* _Listed records_:
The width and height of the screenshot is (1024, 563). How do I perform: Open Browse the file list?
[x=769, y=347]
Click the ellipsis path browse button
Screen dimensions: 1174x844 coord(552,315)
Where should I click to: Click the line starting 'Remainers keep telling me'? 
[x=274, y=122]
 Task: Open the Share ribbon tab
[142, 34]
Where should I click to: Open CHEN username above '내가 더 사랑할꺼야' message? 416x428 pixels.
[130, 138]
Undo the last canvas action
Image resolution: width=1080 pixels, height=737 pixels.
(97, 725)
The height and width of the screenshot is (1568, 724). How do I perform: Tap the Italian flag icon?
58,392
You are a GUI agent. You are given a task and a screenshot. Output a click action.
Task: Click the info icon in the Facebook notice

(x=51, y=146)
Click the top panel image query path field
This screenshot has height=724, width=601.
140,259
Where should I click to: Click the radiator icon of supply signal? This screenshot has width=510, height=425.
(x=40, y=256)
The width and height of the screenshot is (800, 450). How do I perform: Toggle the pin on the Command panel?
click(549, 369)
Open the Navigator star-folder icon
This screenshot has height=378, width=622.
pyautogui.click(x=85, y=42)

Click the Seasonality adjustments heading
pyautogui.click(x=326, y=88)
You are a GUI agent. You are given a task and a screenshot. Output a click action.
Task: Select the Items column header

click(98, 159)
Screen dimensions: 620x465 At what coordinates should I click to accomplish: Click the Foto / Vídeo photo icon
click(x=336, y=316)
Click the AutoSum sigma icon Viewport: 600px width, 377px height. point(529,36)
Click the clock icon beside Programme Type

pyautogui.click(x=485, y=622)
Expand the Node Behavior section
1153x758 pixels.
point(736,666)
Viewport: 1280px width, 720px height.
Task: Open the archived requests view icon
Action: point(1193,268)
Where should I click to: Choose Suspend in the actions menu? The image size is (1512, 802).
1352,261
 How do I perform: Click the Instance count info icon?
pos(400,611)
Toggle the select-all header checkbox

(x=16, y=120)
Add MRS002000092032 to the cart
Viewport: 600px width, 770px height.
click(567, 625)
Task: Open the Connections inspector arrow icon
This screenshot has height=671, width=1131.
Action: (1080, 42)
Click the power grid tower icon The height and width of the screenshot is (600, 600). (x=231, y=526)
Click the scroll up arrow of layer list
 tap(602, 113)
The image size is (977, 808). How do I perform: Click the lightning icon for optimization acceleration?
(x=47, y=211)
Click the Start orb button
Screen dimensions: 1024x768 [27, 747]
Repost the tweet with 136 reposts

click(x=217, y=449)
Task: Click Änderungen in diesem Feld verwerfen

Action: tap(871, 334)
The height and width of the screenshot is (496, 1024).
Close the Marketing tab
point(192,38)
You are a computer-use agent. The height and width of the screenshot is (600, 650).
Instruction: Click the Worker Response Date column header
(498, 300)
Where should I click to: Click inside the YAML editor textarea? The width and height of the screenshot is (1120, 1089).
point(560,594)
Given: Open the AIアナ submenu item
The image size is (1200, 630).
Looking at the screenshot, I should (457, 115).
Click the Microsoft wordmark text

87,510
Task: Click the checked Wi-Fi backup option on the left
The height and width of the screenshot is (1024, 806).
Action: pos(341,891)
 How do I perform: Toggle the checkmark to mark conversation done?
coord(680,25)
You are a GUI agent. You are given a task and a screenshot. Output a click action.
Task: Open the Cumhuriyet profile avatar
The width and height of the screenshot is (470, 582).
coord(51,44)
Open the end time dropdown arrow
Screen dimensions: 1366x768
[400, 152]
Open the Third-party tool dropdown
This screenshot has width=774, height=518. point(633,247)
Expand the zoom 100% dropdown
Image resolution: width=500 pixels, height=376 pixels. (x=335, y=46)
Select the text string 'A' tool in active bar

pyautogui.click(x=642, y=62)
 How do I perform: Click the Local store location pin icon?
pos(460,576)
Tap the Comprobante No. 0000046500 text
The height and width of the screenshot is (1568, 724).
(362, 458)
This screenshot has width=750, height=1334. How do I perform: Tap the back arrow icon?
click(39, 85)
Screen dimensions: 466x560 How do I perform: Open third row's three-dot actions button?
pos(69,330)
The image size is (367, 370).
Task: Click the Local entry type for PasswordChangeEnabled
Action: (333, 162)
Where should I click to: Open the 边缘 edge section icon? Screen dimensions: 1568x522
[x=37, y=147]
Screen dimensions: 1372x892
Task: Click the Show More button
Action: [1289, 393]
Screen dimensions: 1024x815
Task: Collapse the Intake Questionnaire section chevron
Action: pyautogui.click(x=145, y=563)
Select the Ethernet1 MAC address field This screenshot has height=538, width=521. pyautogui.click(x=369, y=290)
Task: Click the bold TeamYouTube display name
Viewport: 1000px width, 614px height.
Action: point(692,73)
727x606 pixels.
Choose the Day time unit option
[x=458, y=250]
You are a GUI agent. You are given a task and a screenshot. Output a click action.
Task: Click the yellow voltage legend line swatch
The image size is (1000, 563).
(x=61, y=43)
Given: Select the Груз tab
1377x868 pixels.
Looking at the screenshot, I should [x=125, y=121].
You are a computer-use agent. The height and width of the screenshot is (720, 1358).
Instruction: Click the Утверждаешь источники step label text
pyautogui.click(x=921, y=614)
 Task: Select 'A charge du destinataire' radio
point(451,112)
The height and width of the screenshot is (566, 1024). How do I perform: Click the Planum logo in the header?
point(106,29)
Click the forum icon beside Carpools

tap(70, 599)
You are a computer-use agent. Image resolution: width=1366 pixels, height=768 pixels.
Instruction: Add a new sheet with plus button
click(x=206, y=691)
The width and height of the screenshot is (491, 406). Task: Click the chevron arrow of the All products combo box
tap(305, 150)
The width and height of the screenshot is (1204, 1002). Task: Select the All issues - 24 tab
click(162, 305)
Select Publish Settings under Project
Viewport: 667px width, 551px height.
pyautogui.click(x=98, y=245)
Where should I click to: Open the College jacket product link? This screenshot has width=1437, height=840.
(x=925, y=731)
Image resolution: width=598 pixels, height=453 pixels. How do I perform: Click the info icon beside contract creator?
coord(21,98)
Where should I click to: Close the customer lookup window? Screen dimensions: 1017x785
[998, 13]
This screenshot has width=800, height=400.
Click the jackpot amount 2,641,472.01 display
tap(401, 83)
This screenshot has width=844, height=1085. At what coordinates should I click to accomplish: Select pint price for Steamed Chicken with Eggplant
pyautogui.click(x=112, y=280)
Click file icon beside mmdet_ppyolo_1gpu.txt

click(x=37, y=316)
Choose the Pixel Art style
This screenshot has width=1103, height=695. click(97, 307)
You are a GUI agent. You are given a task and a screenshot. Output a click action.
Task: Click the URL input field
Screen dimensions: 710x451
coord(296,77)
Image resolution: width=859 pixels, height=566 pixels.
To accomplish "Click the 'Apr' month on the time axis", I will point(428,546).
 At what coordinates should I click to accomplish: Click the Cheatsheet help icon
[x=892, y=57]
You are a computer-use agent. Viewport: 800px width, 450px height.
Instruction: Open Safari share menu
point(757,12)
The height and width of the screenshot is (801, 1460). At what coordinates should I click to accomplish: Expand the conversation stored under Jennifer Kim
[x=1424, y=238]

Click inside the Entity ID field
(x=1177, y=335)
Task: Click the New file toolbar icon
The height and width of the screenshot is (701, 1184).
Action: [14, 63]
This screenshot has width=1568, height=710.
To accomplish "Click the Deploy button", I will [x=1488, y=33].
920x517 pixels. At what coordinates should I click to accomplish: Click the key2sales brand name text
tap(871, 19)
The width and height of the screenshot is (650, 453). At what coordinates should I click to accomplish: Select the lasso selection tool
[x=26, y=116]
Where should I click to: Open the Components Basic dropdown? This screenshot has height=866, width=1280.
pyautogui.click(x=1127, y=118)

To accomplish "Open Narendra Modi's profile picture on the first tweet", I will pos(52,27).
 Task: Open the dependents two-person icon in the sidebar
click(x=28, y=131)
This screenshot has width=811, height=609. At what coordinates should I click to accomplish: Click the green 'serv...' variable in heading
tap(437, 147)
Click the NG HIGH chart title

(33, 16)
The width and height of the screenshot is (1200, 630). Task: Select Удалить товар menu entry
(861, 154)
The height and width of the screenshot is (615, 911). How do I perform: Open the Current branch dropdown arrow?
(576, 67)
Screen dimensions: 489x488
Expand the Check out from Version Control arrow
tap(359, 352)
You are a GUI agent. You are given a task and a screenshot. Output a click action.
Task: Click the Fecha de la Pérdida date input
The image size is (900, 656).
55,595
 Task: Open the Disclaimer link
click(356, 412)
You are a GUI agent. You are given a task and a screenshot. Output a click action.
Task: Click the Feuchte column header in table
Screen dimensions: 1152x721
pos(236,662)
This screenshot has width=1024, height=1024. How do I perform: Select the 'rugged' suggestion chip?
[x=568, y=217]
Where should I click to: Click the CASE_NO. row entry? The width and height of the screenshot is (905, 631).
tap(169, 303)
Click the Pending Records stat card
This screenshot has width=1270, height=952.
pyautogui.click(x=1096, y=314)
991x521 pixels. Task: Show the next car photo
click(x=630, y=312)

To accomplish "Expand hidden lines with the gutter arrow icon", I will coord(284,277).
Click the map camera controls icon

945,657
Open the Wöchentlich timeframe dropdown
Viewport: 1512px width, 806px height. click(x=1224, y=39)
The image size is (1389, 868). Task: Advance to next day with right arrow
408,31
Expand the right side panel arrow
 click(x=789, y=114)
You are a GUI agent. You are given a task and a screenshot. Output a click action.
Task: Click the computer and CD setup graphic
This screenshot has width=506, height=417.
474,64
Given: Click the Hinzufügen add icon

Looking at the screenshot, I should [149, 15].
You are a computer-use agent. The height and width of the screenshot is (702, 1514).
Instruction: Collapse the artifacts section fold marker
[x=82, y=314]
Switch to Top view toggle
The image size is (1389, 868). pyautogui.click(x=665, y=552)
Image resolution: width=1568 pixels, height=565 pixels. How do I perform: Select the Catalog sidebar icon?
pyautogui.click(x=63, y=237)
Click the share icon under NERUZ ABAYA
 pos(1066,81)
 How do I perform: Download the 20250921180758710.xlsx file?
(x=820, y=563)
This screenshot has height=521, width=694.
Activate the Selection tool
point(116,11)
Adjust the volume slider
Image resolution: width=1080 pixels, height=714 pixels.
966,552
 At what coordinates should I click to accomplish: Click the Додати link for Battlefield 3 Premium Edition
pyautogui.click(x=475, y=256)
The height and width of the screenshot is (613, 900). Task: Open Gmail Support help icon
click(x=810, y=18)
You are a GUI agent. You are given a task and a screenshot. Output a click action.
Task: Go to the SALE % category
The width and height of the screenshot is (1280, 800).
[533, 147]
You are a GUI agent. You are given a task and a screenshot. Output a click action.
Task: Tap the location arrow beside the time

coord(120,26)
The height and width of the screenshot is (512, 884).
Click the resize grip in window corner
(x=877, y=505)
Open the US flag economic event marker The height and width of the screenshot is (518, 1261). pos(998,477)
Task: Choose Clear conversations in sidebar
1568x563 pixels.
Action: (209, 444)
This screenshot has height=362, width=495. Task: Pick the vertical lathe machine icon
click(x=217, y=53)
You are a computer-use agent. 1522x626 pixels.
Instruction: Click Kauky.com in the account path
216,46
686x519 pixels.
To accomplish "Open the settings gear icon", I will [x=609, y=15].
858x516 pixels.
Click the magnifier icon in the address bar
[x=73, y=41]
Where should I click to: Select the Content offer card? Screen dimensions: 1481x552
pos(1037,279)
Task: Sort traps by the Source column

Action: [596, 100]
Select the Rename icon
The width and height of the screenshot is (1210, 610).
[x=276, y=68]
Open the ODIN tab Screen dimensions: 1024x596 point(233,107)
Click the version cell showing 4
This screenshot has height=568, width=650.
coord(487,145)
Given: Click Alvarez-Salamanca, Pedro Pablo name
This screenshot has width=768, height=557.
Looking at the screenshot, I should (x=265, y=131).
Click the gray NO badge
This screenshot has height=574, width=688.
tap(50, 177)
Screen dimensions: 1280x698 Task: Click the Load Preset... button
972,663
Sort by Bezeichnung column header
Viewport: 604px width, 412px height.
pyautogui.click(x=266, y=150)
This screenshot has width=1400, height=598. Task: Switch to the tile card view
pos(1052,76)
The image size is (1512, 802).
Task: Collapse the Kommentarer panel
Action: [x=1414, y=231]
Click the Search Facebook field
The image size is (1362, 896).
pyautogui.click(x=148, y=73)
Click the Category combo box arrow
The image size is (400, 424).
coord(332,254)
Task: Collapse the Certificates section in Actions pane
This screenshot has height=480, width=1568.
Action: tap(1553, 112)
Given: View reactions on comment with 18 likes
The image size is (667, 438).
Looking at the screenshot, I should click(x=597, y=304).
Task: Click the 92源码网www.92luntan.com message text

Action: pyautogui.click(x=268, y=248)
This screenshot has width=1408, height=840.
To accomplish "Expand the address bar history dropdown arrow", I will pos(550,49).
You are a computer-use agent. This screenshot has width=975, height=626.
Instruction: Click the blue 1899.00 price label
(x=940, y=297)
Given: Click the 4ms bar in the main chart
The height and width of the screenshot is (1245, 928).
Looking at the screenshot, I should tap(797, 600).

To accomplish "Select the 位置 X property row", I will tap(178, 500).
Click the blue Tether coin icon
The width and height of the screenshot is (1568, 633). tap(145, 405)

* _Directions for this task_: Bring together every line in the entries that holds the string "input".

* _Exercise output_:
Task: Click the URL input field
Task: Click the Fecha de la Pérdida date input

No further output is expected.